Live, die, try again in Revita

Revita is a very hard blend of roguelite and twin-stick shooter, which I am terrible at but quite enjoying. Breaking down those two terms a little, it offers procedural scrambling of enemies in amidst persistent progress – you die and die but eventually you will get somewhere – and you aim with one stick and move with another.

But it’s not top-down like a lot of twin-sticks. It’s a side-on 2D platformer, and one with a control scheme that at first took me quite a lot of getting used to. Enemies come at you quick in the game’s small arenas, so keeping your distant is crucial. Revita maps a jump and dash to the left bumper and trigger respectively, in the standard control method that it encourages you quite strongly to use. I am a slow learner with new things, and this has left me feeling a bit lop-sided. I switched to a more standard control layout briefly, but while that put jump and dash on face buttons it messed up aiming for me. So I am powering through with the standard layout as I was told to do.

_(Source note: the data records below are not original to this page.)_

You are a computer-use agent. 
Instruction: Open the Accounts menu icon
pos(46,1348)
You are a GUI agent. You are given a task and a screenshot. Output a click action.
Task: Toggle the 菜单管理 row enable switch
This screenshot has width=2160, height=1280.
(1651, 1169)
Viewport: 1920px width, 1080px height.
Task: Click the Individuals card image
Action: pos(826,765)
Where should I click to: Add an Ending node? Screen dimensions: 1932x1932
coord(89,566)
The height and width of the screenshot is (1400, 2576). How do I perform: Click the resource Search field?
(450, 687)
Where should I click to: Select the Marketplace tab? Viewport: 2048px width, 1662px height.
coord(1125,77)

There are two things I already love about this game. One is the art style, which uses chunky pixels to create a world that I am eager to explore. The main hub area so far is a train station, and the first boss I fought – I don’t think I was able to win – hangs out in a clock tower. The only thing I love more than train stations and clock towers is elevators – I am weird – and that’s how you move between levels. Revita, throw in a lighthouse and I am yours for life.